Lo spunto arriva da un atto più che discutibile di una onlus dal nome “Casa della carità”, diretta da Christian Abbondanza, che avrà sicuramente avuto il merito di studiare l’espansione delle mafie, in particolare la ‘ndrangheta, nelle regioni del nord, ma questa volta ha compiuto un atto violento e cinico. Secondo quanto raccontato dal Fatto questa onlus avrebbe presentato un esposto alla Dia, perché “attraverso Ristretti Orizzonti vengono promosse o diffuse pubblicazioni, anche scritte dagli stessi detenuti, di sistematico attacco all’ergastolo ostativo e al 41-bis”. Dunque, se abbiamo capito bene, la Direzione Investigativa Antimafia dovrebbe aprire indagini sulle carceri di mezza Italia e censurare il diritto di pensiero di parola e di scrittura dei detenuti che si esprimo sulla loro rivista. Perché questo è Ristretti Orizzonti, il luogo di espressione di chi è “ristretto” e spera che il proprio orizzonte non cominci e finisca dentro le mura di una prigione. È la rivista della speranza, del riscatto e del cambiamento, di quelli che hanno fatto un percorso autocritico, hanno lavorato, hanno studiato, alcuni si sono laureati. In giurisprudenza, spesso. E questo fa scandalo.

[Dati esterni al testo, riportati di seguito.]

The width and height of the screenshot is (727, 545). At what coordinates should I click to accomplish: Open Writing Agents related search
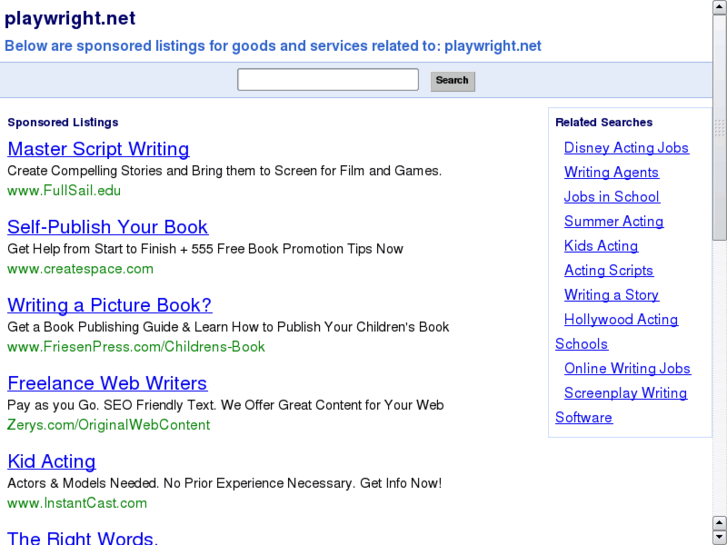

Lo stesso articolo del Fatto riconosce l’importanza dell’esistenza di un luogo del pensiero come quello. Ma il suo ruolo è anche di denuncia, andrebbe aggiunto, come il lavoro minuzioso e certosino di ricerca sul fine vita, oltre che sul fine pena. Sulle morti “naturali”, dietro cui si nasconde troppo spesso la non voglia di sopravvivere più se non si può vivere. E sui suicidi, tragico conteggio che quest’anno sta arrivando agli ottanta. Ristretti Orizzonti parla di libertà e di diritti. E perché non dovrebbe divulgare il proprio pensiero critico sia su quel laccio che stringe alla gola coloro che sono destinati dalla condanna all’ergastolo ostativo, vera pena di morte sociale, che sul trattamento previsto dall’articolo 41-bis dell’ordinamento penitenziario che aggiunge chiusura a chiusura, catenacci a catenacci? Vogliamo togliere loro anche l’aria, oltre alla libertà? Singolare modo di ragionare, quello di coloro che hanno chiamato in causa la Direzione Investigativa Antimafia. Fanno le pulci mettendo il naso dentro la redazione della rivista. “Fino al 2014 – denunciano nell’esposto – vi scrivevano perlopiù detenuti comuni, dopo è cambiato tutto”.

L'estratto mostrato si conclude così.